#### Data extract
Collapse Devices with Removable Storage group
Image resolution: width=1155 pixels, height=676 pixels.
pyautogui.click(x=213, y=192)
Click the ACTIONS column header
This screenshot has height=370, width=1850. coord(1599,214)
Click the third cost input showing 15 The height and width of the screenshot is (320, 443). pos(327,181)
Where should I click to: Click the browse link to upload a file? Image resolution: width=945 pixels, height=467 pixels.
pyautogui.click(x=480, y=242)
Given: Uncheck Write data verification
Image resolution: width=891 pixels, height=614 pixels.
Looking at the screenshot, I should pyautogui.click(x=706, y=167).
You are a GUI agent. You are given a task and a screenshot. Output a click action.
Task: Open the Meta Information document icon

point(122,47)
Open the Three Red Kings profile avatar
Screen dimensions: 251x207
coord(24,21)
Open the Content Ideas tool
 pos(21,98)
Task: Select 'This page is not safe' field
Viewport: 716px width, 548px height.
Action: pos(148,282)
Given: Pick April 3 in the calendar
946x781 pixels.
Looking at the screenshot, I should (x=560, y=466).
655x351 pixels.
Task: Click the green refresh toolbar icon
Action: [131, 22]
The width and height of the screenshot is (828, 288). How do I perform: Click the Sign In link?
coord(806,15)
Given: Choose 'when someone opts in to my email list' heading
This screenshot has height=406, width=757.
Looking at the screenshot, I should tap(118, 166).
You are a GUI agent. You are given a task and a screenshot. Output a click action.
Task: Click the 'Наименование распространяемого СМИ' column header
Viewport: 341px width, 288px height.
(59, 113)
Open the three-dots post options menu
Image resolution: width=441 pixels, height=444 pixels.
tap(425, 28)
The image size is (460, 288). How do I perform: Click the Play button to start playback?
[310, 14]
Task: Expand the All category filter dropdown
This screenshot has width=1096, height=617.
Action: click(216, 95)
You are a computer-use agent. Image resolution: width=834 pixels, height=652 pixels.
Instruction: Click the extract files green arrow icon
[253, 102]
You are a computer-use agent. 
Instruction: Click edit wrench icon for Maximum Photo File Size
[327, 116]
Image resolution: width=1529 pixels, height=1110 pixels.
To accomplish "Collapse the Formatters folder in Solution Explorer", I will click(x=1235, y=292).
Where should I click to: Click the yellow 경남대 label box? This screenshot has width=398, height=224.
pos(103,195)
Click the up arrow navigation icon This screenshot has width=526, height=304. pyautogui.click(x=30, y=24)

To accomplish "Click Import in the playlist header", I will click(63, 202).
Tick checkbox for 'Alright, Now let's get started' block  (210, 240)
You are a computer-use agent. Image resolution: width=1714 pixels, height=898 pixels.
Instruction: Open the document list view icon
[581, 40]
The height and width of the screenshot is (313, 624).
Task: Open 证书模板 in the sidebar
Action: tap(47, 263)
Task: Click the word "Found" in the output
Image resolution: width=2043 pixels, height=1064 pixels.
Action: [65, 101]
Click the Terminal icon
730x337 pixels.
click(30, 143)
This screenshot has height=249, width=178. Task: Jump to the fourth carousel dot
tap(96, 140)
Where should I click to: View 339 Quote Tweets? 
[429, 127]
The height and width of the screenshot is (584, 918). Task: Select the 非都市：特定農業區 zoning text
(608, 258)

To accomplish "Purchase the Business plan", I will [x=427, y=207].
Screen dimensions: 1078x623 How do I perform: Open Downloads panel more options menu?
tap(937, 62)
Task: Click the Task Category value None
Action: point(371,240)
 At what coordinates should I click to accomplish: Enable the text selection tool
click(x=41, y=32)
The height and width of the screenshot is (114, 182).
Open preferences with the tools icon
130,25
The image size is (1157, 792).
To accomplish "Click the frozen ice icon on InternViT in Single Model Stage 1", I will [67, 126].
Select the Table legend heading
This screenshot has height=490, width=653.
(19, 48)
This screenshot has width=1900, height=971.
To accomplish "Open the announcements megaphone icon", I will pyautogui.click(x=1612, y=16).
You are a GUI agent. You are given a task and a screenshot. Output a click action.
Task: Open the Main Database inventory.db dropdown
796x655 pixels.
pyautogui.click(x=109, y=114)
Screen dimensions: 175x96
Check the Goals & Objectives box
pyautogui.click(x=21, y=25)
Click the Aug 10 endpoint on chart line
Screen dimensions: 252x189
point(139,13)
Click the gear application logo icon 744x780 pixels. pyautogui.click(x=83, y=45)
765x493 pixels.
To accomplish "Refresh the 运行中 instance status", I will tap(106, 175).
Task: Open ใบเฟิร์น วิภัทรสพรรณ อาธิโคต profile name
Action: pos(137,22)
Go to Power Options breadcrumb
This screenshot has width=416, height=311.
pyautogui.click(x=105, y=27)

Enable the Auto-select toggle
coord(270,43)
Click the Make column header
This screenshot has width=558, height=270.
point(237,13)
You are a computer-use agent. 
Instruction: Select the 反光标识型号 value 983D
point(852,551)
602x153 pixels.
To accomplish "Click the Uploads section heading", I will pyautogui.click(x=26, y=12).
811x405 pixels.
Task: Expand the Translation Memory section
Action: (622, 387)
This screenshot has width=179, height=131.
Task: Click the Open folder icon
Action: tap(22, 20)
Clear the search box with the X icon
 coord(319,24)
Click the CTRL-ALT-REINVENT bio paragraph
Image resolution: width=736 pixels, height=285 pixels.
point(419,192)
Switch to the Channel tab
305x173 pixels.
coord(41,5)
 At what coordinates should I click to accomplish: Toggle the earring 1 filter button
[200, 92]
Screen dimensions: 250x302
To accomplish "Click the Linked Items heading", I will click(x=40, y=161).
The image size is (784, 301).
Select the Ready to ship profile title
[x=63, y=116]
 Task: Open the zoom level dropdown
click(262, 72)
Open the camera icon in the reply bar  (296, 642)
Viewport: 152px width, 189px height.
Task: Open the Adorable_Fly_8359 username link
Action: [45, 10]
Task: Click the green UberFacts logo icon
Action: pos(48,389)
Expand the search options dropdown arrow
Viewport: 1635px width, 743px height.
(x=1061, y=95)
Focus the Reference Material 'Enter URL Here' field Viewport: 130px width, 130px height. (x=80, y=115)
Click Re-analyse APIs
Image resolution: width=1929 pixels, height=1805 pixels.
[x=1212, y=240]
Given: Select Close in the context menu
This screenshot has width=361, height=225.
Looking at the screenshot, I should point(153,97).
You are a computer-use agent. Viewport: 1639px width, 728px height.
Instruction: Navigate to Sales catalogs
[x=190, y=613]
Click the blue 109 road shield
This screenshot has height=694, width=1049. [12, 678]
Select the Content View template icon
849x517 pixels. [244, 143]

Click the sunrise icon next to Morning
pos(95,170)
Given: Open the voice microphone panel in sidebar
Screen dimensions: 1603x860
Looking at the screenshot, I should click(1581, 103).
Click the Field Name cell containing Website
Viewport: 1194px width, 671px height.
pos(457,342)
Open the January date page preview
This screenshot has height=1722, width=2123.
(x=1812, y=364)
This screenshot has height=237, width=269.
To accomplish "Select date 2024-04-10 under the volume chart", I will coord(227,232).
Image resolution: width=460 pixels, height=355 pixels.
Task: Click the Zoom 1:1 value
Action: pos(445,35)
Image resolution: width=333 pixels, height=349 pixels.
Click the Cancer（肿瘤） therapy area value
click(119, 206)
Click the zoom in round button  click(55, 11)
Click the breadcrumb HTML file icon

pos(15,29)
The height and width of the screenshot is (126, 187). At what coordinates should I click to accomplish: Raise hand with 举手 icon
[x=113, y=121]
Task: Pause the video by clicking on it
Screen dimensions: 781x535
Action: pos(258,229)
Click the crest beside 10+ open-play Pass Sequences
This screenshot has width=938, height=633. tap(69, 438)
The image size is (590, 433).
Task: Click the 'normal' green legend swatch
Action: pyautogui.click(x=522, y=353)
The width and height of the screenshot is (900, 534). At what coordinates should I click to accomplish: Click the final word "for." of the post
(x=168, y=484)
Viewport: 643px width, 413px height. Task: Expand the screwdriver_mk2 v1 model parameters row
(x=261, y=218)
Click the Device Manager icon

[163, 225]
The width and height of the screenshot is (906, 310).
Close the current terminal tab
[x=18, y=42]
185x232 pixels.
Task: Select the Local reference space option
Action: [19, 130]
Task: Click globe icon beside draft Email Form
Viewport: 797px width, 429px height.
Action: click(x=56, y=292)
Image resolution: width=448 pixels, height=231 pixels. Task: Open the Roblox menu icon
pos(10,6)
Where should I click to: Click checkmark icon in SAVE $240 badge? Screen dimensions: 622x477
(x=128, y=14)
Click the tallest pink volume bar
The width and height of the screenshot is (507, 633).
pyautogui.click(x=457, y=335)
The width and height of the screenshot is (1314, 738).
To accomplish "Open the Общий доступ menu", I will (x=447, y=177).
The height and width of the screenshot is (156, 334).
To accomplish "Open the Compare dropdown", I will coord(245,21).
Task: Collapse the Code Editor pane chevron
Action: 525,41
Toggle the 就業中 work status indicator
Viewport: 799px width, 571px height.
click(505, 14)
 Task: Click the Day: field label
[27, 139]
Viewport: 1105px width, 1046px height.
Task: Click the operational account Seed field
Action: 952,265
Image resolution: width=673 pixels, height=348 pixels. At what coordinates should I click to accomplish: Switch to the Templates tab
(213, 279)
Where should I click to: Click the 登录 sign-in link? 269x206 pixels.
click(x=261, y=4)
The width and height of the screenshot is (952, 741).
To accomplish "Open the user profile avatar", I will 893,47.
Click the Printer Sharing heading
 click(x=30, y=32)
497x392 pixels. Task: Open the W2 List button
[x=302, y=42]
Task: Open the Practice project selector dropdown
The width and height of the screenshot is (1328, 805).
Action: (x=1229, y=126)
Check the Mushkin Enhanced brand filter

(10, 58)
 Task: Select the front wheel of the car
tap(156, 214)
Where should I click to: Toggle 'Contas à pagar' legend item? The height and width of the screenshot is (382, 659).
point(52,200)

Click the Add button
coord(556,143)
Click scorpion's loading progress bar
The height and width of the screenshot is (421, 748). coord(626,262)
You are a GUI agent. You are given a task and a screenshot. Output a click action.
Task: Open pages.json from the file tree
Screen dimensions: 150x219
########
The required answer is the exact run of lines above starting at the line with "Where should I click to: Click the browse" and ending at the line with "Given: Choose 'when", with both ends present.

**Answer to this task**
Where should I click to: Click the browse link to upload a file? Image resolution: width=945 pixels, height=467 pixels.
pyautogui.click(x=480, y=242)
Given: Uncheck Write data verification
Image resolution: width=891 pixels, height=614 pixels.
Looking at the screenshot, I should pyautogui.click(x=706, y=167).
You are a GUI agent. You are given a task and a screenshot. Output a click action.
Task: Open the Meta Information document icon

point(122,47)
Open the Three Red Kings profile avatar
Screen dimensions: 251x207
coord(24,21)
Open the Content Ideas tool
 pos(21,98)
Task: Select 'This page is not safe' field
Viewport: 716px width, 548px height.
Action: pos(148,282)
Given: Pick April 3 in the calendar
946x781 pixels.
Looking at the screenshot, I should (x=560, y=466).
655x351 pixels.
Task: Click the green refresh toolbar icon
Action: [131, 22]
The width and height of the screenshot is (828, 288). How do I perform: Click the Sign In link?
coord(806,15)
Given: Choose 'when someone opts in to my email list' heading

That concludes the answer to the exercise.